Only the last month, Livingstone appeared on the platform of a joint rally organised by RMT and Aslef, pledging to join drivers on the picket lines during their strike. But Livingstone has used the unpopularity of PPP to increase his political influence with government and big business. He has built up significant corporate support for his "bond scheme"—an alternative means of raising private capital for the Underground—increasing the pressure on Labour to drop their original plans.

With the Underground strike threatening to widen public opposition to the government's privatisation scheme, Blair and Livingstone appear to have agreed some form of trade-off. In the same week the High Court ruled against RMT participating in the industrial action, Labour announced that Bob Kiley—Livingstone's Transport Commissioner—had been placed in charge of redrafting government proposals for PPP. The announcement followed two days of negotiations between Kiley and Deputy Prime Minister John Prescott, who is also in charge of the Department of Transport. In a press conference, Prescott explained that Kiley "will be working closely with the government and London Underground" to modify PPP.

This comes only weeks before the announcement was to be made regarding which companies have won the contracts to run the newly privatised infrastructure; and this process has now been suspended. The government is reported to have given Kiley access to all the documents pertaining to the negotiations over PPP and he has been entrusted with redrawing the tenders and contracts.

Kiley's modified proposals are to be submitted at the end of the month. He has already made clear that he agrees with the government on the core issue of allowing a major role for the private sector in running the Tube. Where Kiley differs with the government's original plans is on dividing the Underground's infrastructure into three segments, to be run by separate private consortia on 30-year contracts.

The Transport Commissioners' proposals are expected to allow for long-term contracts with the private sector but under the unified managerial supervision of LU. Whilst supposedly preventing the network's fragmentation, the alternative plan still allows for the separation of the maintenance of the track and signalling from the running of the trains.

In return for this co-operation Kiley has stated that his earlier proposal to raise funds through a bond scheme has been dropped.

As for Livingstone's pledge to join Monday's picket lines—luckily for him, he was outside the capital for most of the day and so did not have to make good on his promise. Even the remotest association with workers' grievances over privatisation is viewed as cutting across the rapprochement agreed between the mayor, government and big business.

Livingstone has made clear that his agreement with the government about the Underground will have wider political significance for Labour. Earlier this year, the Mayor had threatened to make privatisation a "live issue" during the upcoming general elections—taunting the government with the spectacle of more of its candidates being defeated on the issue. Speaking after the deal between Prescott and Kiley had been announced, Livingstone spelt out that the "massively difficult, divisive issue that could have rumbled on through the election campaign...has been resolved.”

The RMT and Aslef supported Livingstone's election for Mayor, claiming LU would be safe in his hands, and have subsequently refused to criticise his actions.
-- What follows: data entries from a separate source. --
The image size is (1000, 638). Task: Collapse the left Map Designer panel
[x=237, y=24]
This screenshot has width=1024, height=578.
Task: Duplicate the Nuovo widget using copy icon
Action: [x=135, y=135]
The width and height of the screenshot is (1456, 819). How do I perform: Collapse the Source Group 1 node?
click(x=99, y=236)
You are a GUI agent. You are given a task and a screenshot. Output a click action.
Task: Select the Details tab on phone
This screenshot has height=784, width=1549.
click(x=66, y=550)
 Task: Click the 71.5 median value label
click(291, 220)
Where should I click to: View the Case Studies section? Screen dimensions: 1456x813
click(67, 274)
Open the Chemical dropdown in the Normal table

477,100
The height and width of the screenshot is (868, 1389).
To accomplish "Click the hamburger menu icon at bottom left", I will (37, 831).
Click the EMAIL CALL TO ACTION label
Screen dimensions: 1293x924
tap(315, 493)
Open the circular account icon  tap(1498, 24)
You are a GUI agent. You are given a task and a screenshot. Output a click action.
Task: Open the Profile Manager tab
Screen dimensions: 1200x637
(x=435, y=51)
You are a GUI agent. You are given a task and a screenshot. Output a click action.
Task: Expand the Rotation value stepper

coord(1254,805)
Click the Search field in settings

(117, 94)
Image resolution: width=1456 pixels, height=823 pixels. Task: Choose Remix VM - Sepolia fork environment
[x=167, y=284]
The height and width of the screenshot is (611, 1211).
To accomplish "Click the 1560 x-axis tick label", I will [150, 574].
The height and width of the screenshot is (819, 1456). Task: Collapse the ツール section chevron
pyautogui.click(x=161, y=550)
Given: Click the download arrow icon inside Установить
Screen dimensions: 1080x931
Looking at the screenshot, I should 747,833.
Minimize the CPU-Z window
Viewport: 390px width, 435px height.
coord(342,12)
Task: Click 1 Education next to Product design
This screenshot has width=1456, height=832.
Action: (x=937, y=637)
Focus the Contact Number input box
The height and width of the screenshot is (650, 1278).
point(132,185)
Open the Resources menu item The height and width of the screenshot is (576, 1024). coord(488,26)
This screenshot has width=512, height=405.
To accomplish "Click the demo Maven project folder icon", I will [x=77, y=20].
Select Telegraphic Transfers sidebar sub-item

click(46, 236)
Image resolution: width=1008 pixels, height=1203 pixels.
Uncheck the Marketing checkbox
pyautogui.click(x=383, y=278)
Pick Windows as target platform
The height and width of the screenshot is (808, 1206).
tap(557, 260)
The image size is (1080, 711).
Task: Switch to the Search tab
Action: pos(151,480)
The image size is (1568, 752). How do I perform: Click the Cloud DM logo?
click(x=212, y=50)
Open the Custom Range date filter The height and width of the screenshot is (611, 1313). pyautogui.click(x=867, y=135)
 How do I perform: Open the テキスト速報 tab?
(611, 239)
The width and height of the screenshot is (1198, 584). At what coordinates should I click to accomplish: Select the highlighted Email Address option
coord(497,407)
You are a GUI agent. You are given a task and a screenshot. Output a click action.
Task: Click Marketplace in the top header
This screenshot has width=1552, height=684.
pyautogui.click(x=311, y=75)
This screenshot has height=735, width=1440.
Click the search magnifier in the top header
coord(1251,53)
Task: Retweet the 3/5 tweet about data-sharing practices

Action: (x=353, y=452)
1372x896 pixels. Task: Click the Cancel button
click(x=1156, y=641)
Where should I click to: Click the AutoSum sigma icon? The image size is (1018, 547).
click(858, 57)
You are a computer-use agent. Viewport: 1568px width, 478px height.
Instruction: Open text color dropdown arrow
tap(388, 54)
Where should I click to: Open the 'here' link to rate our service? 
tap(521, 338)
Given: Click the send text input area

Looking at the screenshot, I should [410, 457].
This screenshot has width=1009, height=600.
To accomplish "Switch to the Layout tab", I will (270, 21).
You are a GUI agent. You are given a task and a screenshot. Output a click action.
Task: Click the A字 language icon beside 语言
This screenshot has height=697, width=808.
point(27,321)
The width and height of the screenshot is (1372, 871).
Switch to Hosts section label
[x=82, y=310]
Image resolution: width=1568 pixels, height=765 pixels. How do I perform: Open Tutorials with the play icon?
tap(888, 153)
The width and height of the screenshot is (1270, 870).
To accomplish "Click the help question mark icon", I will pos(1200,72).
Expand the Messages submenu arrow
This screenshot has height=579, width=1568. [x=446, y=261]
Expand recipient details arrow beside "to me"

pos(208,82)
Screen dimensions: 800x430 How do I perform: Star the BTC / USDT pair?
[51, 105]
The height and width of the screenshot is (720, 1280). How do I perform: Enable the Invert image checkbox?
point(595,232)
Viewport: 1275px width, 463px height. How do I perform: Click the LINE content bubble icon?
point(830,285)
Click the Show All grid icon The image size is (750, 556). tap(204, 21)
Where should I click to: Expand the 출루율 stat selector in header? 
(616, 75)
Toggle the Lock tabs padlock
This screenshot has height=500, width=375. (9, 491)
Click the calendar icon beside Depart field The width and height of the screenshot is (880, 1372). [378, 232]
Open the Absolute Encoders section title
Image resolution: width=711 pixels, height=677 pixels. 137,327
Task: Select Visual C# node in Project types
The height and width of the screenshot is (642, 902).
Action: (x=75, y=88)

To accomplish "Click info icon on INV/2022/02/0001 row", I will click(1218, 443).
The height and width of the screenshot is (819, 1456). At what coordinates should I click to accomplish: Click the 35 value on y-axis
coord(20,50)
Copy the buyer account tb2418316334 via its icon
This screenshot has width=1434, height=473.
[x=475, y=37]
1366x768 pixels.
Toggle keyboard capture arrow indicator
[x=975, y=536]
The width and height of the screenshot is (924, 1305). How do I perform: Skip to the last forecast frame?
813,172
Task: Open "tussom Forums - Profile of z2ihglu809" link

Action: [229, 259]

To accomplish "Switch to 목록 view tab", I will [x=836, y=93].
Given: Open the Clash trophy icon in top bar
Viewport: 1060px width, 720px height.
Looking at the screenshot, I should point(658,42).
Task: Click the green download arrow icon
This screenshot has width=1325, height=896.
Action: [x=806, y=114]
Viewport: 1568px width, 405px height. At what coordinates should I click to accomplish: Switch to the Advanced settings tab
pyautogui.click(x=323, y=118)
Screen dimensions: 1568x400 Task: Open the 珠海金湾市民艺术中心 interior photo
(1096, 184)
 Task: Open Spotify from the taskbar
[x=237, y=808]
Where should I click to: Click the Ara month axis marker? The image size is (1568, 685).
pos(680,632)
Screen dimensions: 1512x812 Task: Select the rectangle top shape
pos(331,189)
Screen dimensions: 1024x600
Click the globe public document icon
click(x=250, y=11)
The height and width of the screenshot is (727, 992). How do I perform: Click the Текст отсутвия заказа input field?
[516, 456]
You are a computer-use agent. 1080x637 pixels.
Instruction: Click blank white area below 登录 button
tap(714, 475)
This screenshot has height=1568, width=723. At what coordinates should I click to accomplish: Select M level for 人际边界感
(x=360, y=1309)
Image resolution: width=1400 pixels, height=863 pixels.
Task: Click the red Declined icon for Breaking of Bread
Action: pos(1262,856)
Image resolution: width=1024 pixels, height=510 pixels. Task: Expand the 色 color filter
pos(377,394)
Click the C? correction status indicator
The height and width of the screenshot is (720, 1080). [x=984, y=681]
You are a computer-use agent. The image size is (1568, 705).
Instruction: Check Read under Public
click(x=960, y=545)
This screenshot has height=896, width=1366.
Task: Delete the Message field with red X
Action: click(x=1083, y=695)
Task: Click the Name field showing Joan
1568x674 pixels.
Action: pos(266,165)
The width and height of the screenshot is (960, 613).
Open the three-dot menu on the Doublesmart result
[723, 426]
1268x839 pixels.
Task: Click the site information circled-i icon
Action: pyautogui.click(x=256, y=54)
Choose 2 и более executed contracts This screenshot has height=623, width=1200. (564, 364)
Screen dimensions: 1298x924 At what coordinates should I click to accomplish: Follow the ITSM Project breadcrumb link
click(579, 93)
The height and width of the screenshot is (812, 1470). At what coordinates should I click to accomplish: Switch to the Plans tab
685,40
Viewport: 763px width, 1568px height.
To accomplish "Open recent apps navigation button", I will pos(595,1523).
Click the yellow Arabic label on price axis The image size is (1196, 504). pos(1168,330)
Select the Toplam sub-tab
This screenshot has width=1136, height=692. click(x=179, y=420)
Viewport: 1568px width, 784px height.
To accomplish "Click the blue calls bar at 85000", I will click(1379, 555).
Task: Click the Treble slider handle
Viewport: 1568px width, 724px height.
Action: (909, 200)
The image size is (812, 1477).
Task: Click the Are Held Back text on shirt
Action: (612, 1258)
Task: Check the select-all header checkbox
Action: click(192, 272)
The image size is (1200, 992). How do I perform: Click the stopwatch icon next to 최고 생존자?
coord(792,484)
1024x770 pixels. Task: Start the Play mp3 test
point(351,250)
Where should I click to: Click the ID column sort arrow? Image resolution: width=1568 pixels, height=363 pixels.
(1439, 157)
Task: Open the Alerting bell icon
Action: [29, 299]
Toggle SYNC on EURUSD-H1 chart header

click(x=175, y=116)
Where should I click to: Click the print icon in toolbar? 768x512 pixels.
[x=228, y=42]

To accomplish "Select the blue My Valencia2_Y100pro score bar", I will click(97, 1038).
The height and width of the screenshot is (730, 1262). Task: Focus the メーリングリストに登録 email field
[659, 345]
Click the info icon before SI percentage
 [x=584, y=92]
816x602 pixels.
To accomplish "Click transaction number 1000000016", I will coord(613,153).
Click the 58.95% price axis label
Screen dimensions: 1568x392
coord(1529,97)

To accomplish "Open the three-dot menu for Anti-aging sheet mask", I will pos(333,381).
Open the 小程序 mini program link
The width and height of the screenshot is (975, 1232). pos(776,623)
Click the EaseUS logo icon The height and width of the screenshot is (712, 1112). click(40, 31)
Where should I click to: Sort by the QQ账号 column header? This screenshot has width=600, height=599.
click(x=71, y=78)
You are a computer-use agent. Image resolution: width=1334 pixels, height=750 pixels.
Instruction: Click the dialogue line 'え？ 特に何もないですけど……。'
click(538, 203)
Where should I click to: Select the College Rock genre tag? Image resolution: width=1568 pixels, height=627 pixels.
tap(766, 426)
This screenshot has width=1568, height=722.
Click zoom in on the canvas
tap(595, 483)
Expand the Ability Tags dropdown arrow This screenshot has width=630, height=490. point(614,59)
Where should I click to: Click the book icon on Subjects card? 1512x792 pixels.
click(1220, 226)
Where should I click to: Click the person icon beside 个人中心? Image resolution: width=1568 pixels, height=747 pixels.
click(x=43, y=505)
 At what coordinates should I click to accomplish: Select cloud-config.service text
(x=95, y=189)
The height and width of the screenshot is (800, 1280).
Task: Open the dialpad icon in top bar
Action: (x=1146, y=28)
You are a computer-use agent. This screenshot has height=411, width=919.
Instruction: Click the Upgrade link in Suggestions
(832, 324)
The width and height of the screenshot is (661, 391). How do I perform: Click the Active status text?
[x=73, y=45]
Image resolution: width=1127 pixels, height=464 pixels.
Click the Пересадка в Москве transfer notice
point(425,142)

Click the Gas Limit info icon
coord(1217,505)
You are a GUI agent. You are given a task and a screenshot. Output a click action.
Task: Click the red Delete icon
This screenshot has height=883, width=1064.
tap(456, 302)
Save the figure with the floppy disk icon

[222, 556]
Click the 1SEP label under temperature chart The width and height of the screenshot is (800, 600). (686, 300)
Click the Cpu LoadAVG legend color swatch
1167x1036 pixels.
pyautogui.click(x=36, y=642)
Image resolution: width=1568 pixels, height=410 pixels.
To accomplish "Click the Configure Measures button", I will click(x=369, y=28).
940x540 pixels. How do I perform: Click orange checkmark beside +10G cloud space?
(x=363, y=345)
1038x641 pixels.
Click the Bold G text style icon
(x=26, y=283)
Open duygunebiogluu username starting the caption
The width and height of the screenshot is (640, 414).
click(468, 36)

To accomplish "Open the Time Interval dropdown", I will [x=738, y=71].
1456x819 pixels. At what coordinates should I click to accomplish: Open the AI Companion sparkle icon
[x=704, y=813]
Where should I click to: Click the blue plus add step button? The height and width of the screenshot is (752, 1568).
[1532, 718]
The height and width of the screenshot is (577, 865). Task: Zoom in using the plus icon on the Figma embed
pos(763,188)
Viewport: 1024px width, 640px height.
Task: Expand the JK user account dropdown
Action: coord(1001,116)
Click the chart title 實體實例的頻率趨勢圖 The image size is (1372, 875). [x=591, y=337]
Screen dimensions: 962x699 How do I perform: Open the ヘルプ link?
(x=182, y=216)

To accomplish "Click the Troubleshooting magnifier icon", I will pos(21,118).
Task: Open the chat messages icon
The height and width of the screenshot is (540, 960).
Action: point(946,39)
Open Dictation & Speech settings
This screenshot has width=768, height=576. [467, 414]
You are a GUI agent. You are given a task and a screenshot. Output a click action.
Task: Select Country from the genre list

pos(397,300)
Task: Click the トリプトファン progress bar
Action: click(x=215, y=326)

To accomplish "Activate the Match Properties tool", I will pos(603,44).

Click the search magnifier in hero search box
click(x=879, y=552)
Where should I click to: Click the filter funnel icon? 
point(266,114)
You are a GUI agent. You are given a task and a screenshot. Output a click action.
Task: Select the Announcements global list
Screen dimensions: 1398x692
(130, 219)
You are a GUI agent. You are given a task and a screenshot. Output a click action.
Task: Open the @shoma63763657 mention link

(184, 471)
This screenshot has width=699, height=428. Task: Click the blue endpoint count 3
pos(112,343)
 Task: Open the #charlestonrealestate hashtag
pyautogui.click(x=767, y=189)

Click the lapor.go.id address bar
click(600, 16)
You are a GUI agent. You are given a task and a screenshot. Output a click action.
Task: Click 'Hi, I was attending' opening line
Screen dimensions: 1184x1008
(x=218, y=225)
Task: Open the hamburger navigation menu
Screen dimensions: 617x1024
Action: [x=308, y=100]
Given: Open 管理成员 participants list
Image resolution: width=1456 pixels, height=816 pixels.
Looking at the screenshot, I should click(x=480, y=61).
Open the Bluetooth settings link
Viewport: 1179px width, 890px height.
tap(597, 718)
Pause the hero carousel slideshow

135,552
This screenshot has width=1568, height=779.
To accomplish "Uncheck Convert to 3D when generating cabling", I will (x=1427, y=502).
The union bureaucracy is busy working out its own trade off, vowing to continue with industrial action but stipulating that it will be not directed against PPP per se. While Underground workers have seized upon the opportunity to demonstrate their opposition to privatisation, the unions have restricted this to demands of the most minimal character, and above all to protect their role in the negotiating process. They consist of seeking assurances that no redundancies carried out under PPP will be compulsory and that a joint management-union board be established to oversee safety amongst the private operators.